First of all, in case the synopsis didn't tip you off, this book is not for the hard-core mystery lover. It is kind of a cross between a romance and a mystery novel and fits quite neatly into the "mystery cozy" genre. This is a fun, fast read for those who enjoy their mysteries filled with comments about clothes, food, romance, socialites, art and weird families. Nancy Martin has a nice, smooth writing style and the plot unfolds nicely. I also loved her characters. I mean, where else do you find a reclusive billionaire who collects erotic art, a brother-in-law who dresses up in full Confederate regalia for formal occasions, two flaky, funny sisters, a baby-faced detective who is a lot sharper than he seems, and hosts of other entertaining characters. Sound like fun? This book definitely is!

A fun mystery
Set in the upper echelons of Pennsylvania society, and written in the first person, the story follows Nora Blackbird as she searches for the killer of her millionaire boss and family friend. Recently penniless (her parents move to a resort that caters to tax evaders, leaving her with the family estate and a two million dollar tax bill), Nora must find her sisters, who disappear, complete her job as a society page columnist, and resist the charms of a mobster's gorgeous son.

Although I found the motive for the murder far-fetched, and some of the other key characters a little underdeveloped, the character of Nora is refreshingly real and relatable. The plot moves along at a good pace, and ending wraps up the story quite well. A pleasure to read, and I look forward to the next books (this is the first in the "Blackbird Sisters Mystery Series").

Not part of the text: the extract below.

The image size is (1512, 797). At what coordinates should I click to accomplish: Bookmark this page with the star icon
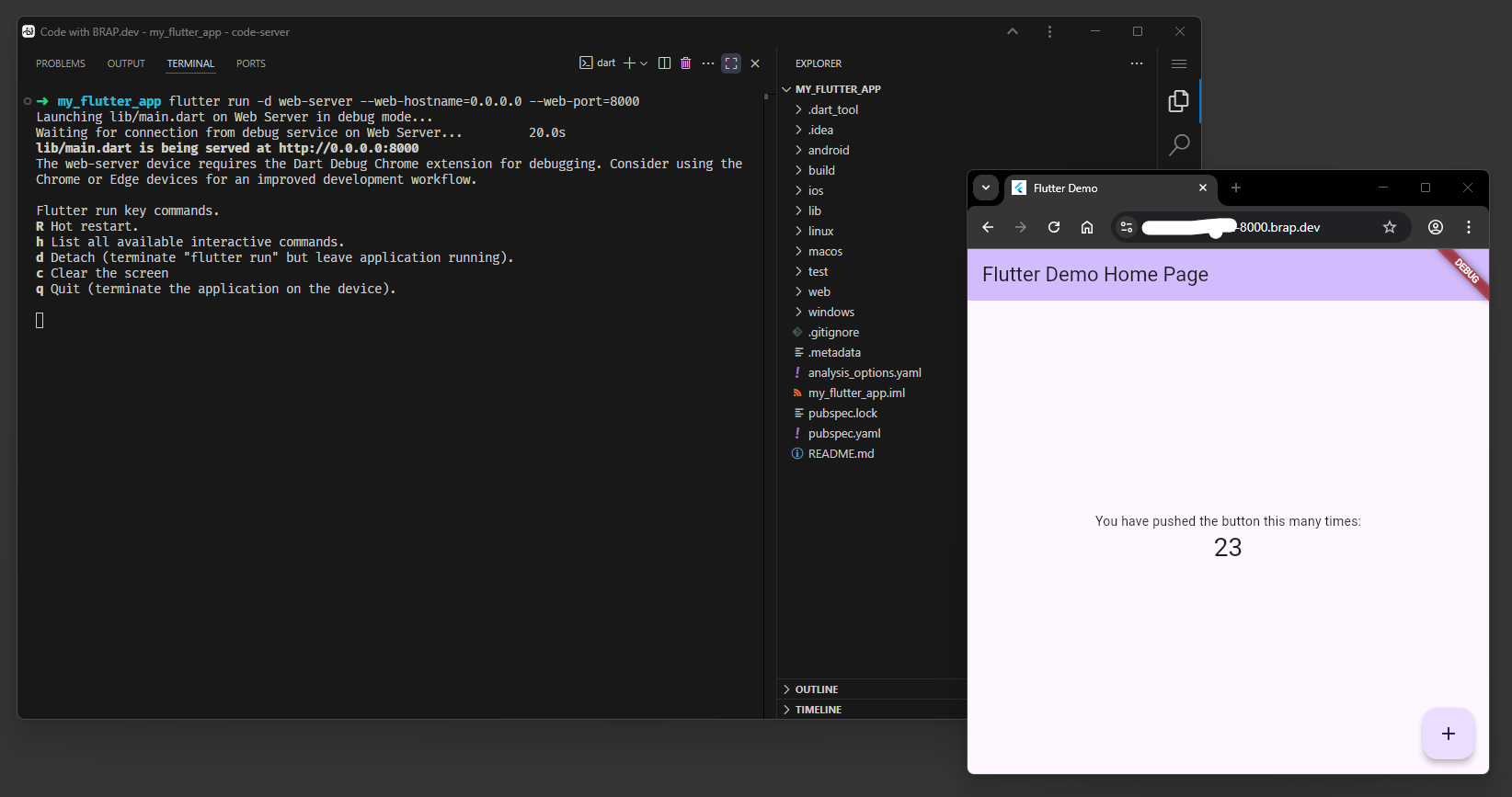pyautogui.click(x=1390, y=227)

Fun & Sexy New Mystery Series!
Hoorah for Nancy Martin! Nora Blackbird is by far one of the most interesting new characters I have had the pleasure of encountering in a long time. Nora is the main character in Nancy Martin's HOW TO MURDER A MILLIONAIRE, a new 'Blackbird Sisters' murder mystery series. In MILLIONAIRE, we meet Nora Martin and her 2 sisters, Libby and Emma, are a trio of Philadelphia society sisters who've fallen a bit since their mother and father fled the country to avoid the IRS. The sisters are left to uphold the family name as well as the curse of the Blackbird women: all of their husbands seem to die, giving them the nickname "The Blackbird Widows." Nora, the narrarator of MILLIONAIRE, inherits the Blackbird farm from her parents, and a $2 million tax bill. She sells a couple of the 500 family acres to hunky businessman Michael "The Mick" Abruzzo. With that not being enough to make a dent in the tax bill, she swallows her pride & takes a job as society reporter for the Philadelphia Intelligencer. It helps that the owner, Rory Penderghast, is an old family friend. But it doesn't help Nora's career or her family's reputation when she finds Rory dead at her very first society party assignment. Throw in a witchy, social-climbing boss, sister Libby's crazy husband Ralph, an ecclectic cast of supporting players, and Michael's persistent courting of Nora and you have the recipe for an outstanding, funny and smart mystery novel.

Nancy Martin's debut is a smart, sexy and fun read. Thanks to Nora, we get to dress up in the chicest clothes, hear the hottest gossip, and attend all the best parties. I look forward to the next installment in the series due out in June. Highly recommended!